Wealth survey shows inequality
American families shored up their savings substantially between 2016 and 2019, according to Federal Reserve data released on Monday, but wealth inequality remained stubbornly high — and that was before the coronavirus pandemic took hold.
Median net worth climbed by 18% in those three years, the Fed’s Survey of Consumer Finances showed, as median family income increased by 5%. The survey, which began in 1989, is released every three years and offers the most comprehensive snapshot of everything from savings to stock ownership across demographic groups.

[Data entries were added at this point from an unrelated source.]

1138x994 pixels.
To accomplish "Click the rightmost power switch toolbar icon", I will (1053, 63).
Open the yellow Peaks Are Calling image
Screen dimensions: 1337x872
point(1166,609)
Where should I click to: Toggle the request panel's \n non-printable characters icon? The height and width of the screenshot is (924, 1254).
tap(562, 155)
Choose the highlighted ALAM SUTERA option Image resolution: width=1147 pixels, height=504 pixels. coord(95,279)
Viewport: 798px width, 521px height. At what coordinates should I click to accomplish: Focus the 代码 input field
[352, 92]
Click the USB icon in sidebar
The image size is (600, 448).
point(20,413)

The figures tell a story of improving personal finances fueled by income gains and rising home prices, the legacy of the longest U.S. economic expansion on record, one that had pushed the unemployment rate to a half-century low and bolstered wages for those earning the least. Yet many Americans had less in savings than they did before the last recession a decade ago and the share of wealth owned by the top 1% of households was still near a three-decade high.
Nearly all of the data in the 2019 survey were collected before the onset of the coronavirus. Economists worry that progress for disadvantaged workers has probably reversed in recent months as the pandemic-related shutdowns threw millions of people out of work.
Employment remains sharply depressed compared with before the pandemic, leaving many households in a more precarious position. Stock market indexes have rebounded, but the benefits will mostly accrue to the rich. Only about half of Americans hold stocks, the survey showed.